GIVEN REQUEST 1: What is the recommended retail price, including GST, listed in the Nokia E7 review?
## start SELECTED TEXT
Review: Nokia E7

The E7 may be one of Nokia's last Symbian-based smartphones, with a top-shelf price - but does it have top-notch performance to match?

Siobhan Keogh | Monday, August 29 2011 | 19 Comments

Product type: Smartphone
Editors rating: Editor's rating: 2

Nokia E7

RRP incl GST: $999
Contact: nokia.co.nz

AT A GLANCE
  • Aimed squarely at business users
  • Symbian^3 operating system
  • Extremely long battery life

Great battery life and slide-out keyboard, but way too flawed to justify the price tag.

Editor's rating: 2



If there’s one thing we like about a smartphone, it’s the reassuring click of a keyboard sliding out from underneath. We can practically hear the angels sing about tactile, responsive buttons. The Nokia E7 actually has the screen slide up to reveal the keyboard, but the effect is the same.
## end SELECTED TEXT
## start DATA FOR THE TASK
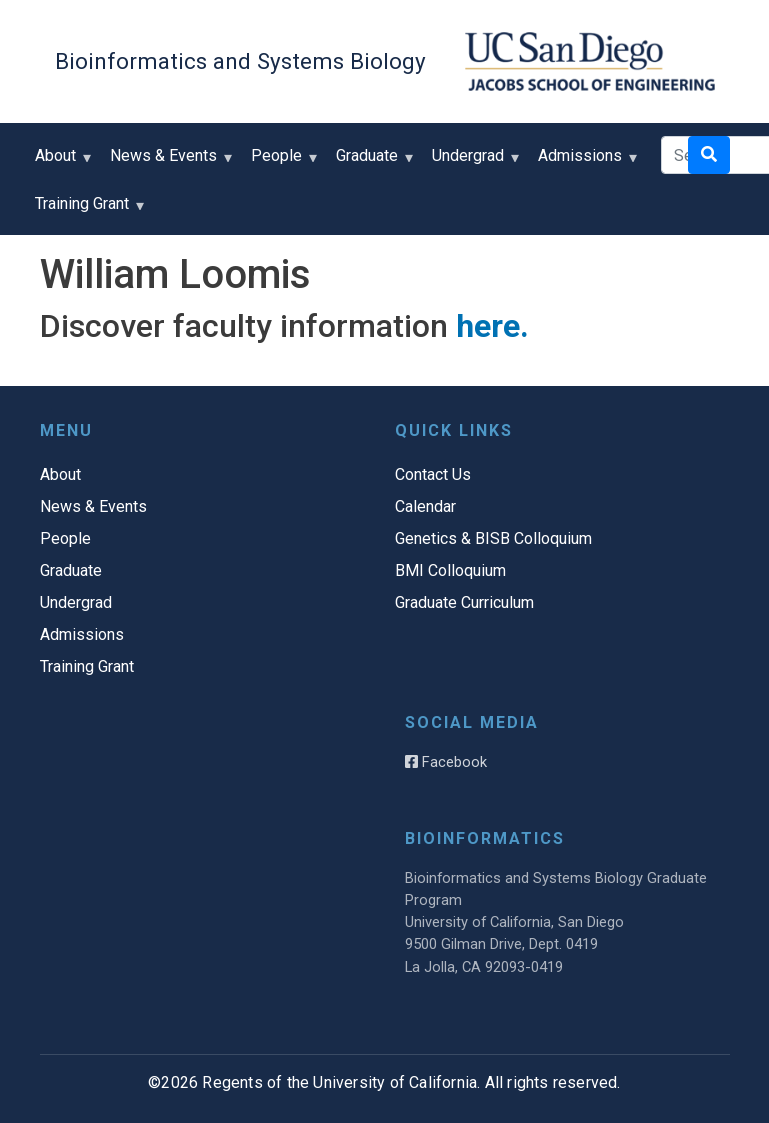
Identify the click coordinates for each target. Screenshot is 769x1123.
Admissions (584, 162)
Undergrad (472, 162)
## end DATA FOR THE TASK
## start DATA FOR THE TASK
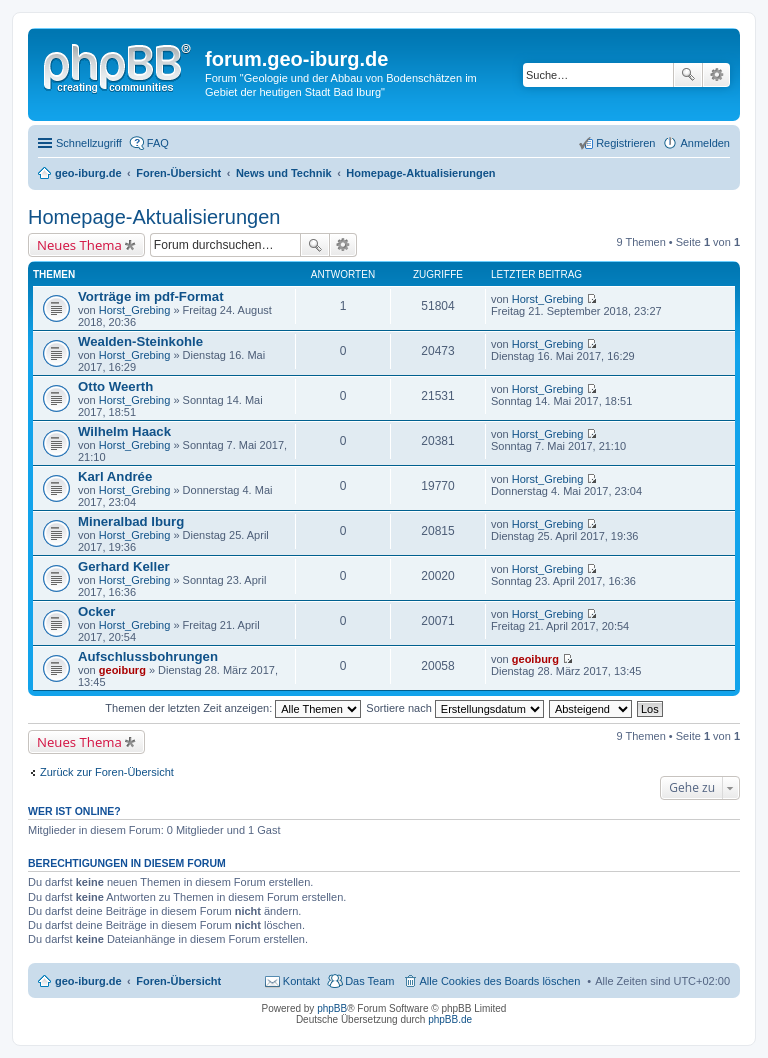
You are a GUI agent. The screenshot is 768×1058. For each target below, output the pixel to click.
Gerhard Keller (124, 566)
## end DATA FOR THE TASK
GIVEN REQUEST 2: Copy out the records verbatim, beginning with the line containing "Identify the click" and continuing through the line containing "Admissions (584, 162)".

PROBLEM SOLUTION 1: $999

PROBLEM SOLUTION 2:
Identify the click coordinates for each target. Screenshot is 769x1123.
Admissions (584, 162)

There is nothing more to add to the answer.